Items on locating words and elements
## start
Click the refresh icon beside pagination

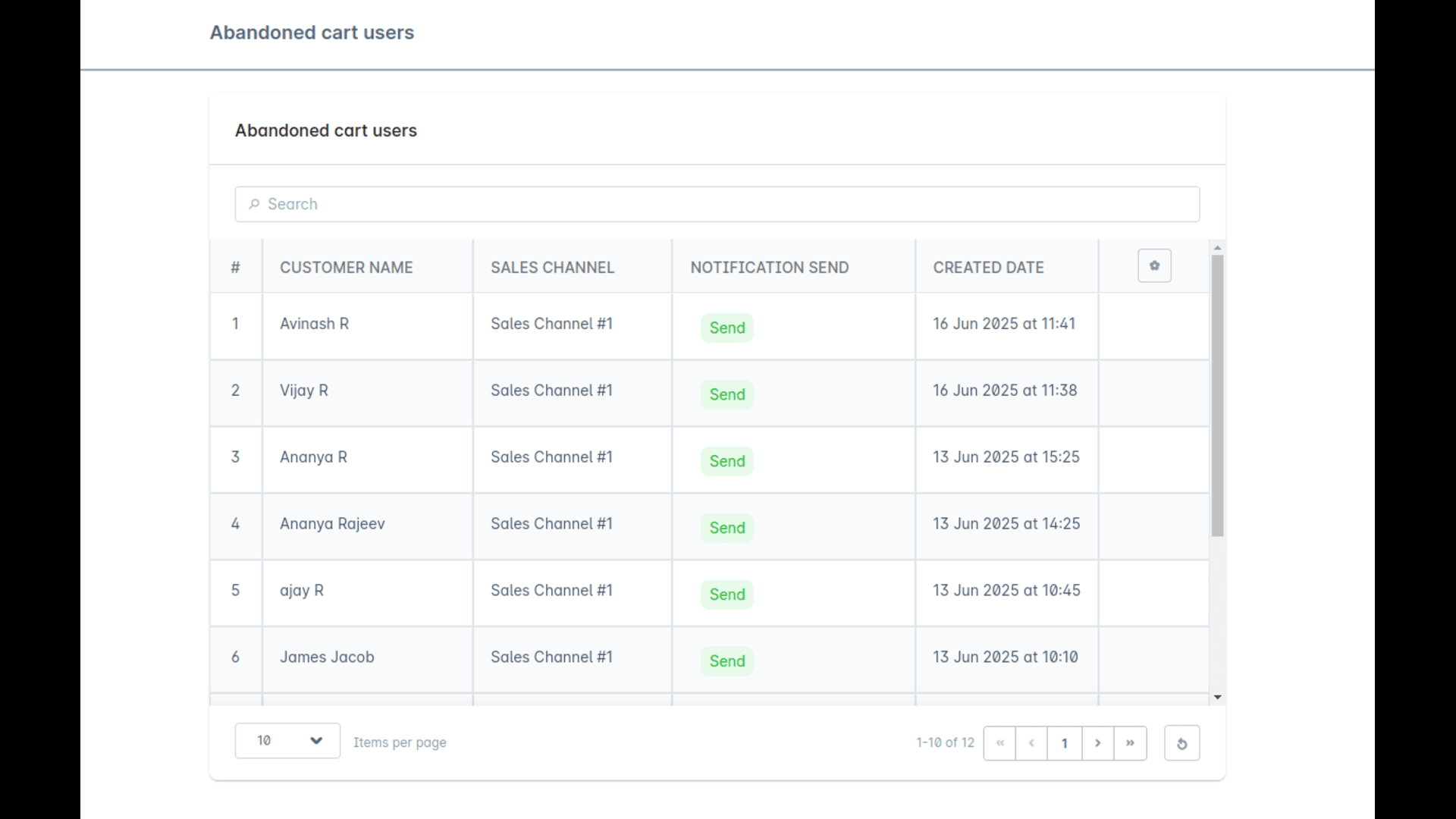pos(1181,743)
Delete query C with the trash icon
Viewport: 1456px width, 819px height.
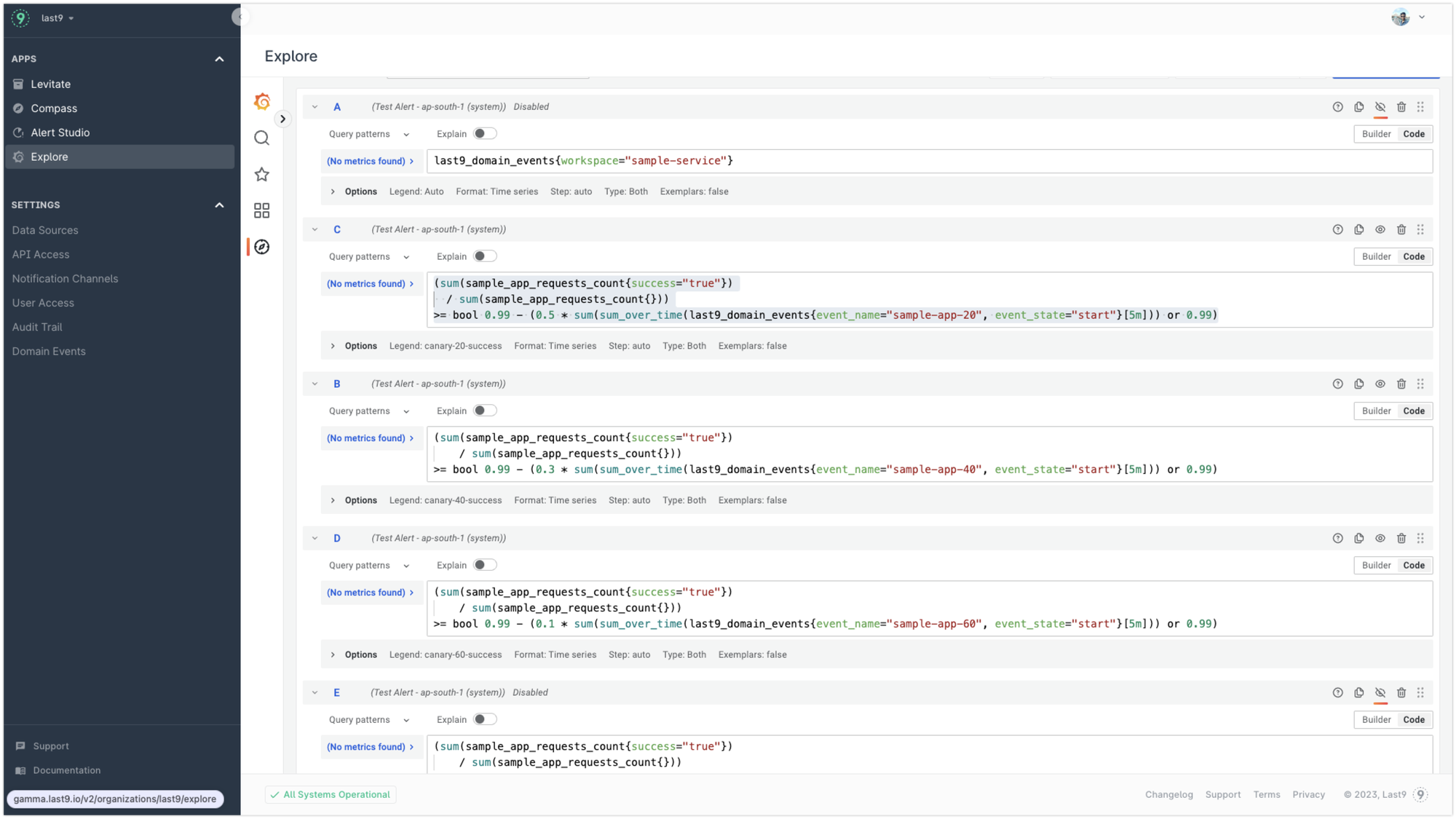point(1401,229)

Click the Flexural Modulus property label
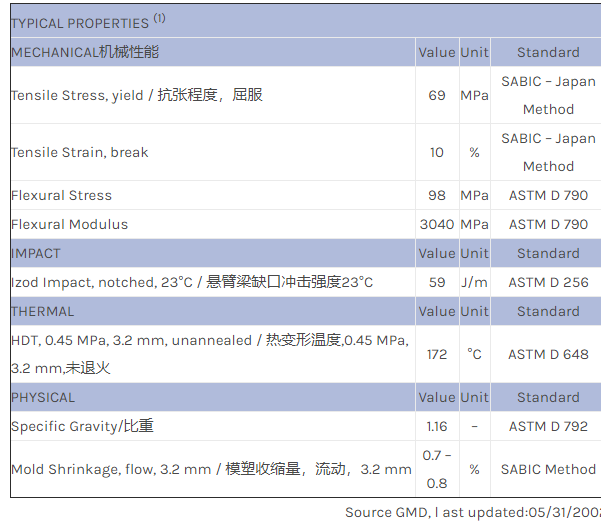(x=70, y=224)
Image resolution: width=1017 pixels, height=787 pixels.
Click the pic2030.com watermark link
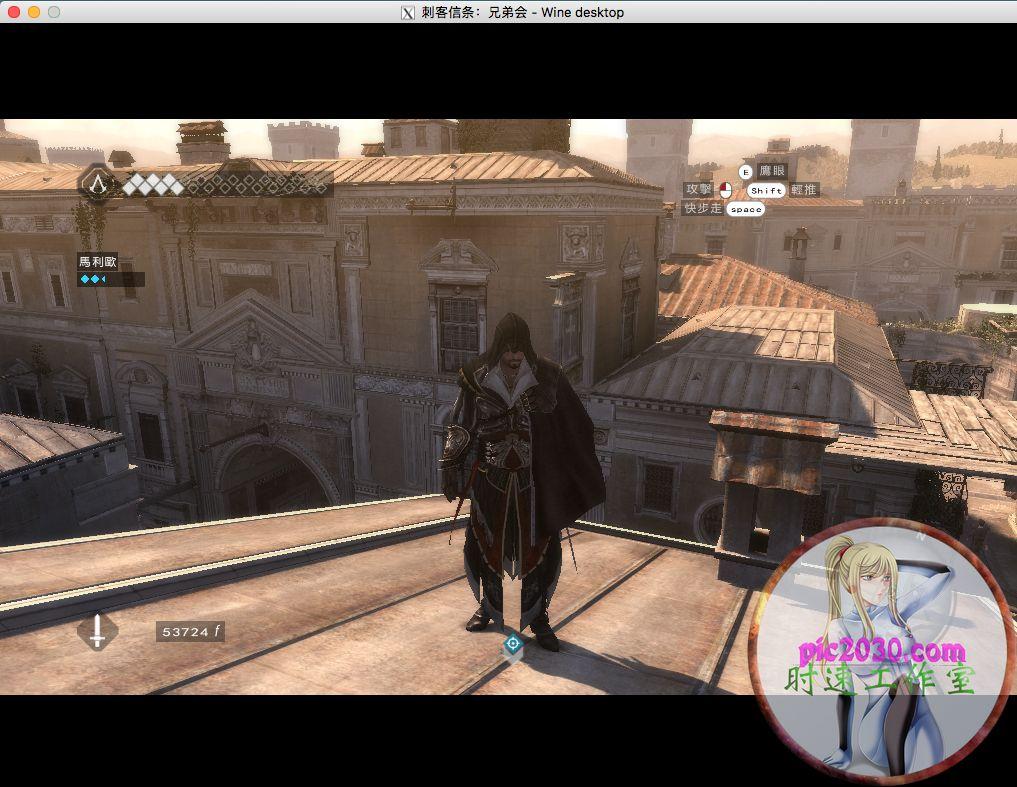coord(880,650)
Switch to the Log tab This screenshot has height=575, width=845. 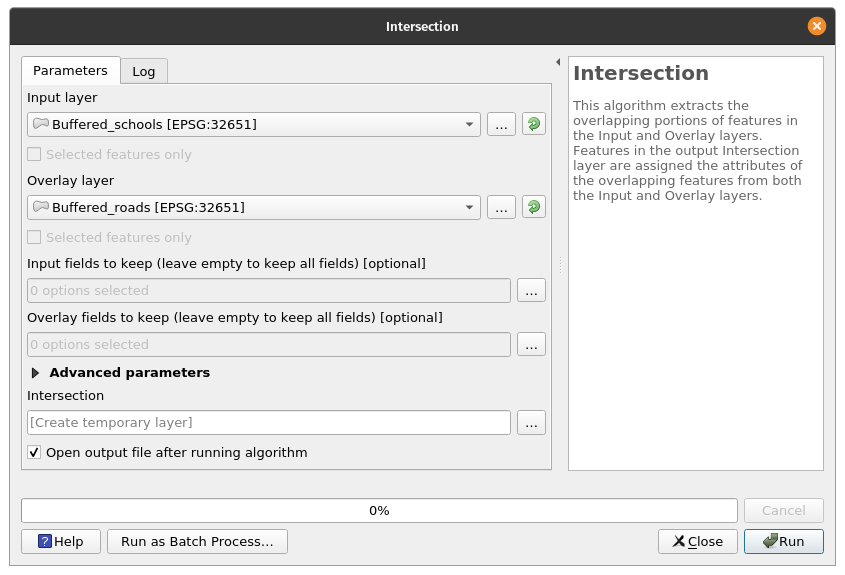click(144, 71)
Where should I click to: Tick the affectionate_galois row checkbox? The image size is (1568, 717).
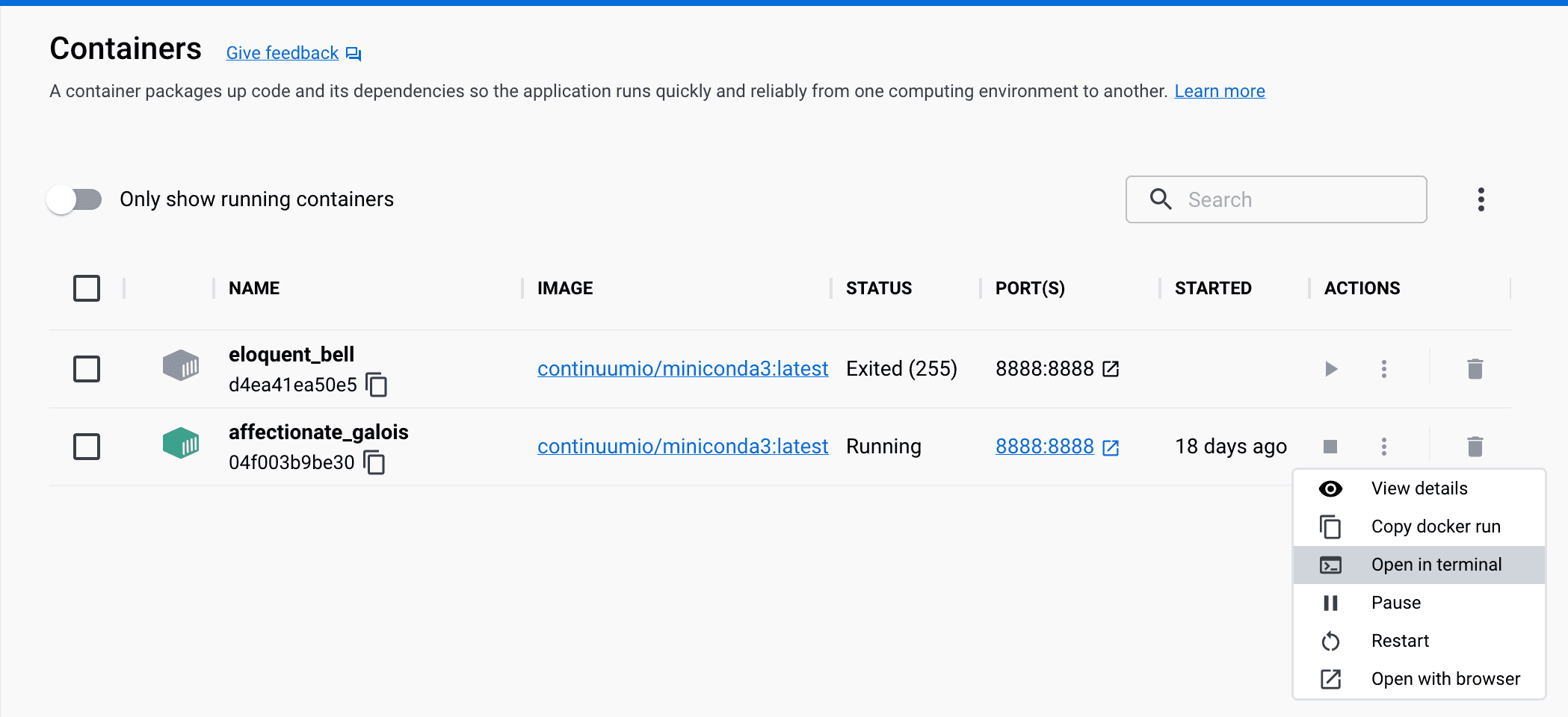87,447
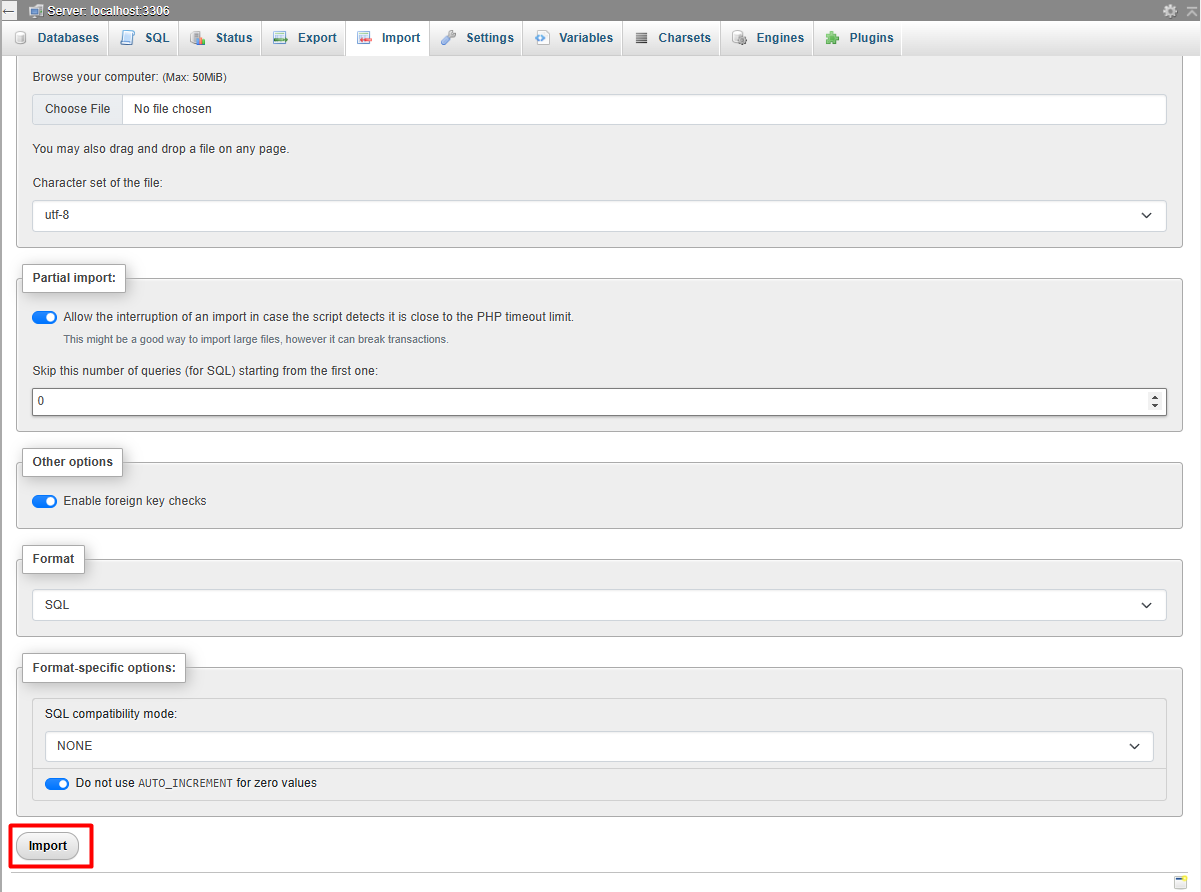1201x892 pixels.
Task: Open SQL compatibility mode NONE dropdown
Action: [x=599, y=746]
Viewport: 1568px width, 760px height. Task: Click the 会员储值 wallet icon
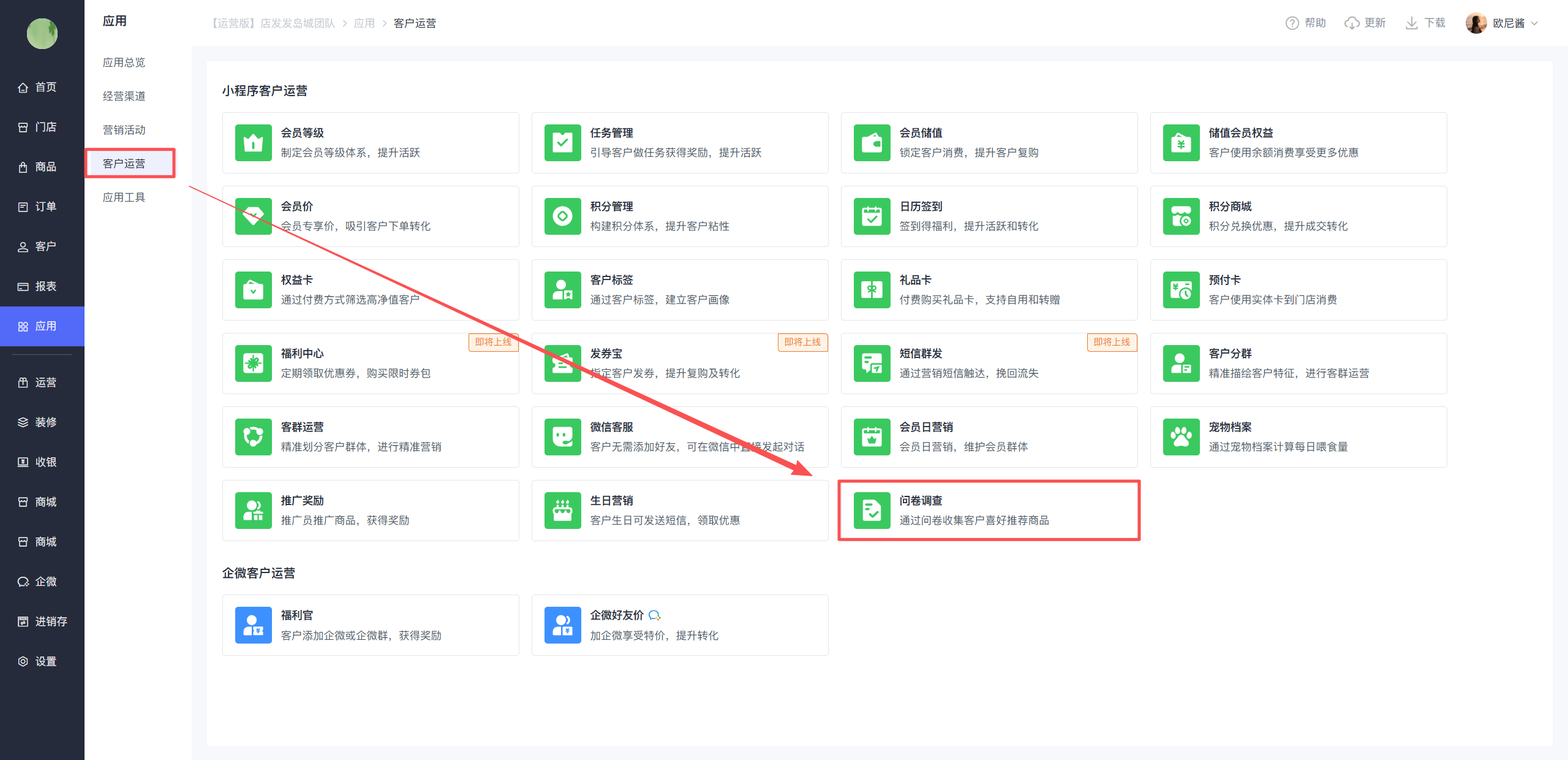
## end
**Prompt**: Put the items from the beginning through the line containing "(x=70, y=224)" into a two-column CSV with the headers instruction and location, one row per item. Enclose each field in quotation marks, replace line breaks with spaces, and omit the pictures.

**Response for this exercise**:
instruction,location
"Click the refresh icon beside pagination","pos(1181,743)"
"Delete query C with the trash icon Viewport: 1456px width, 819px height.","point(1401,229)"
"Click the Flexural Modulus property label","(x=70, y=224)"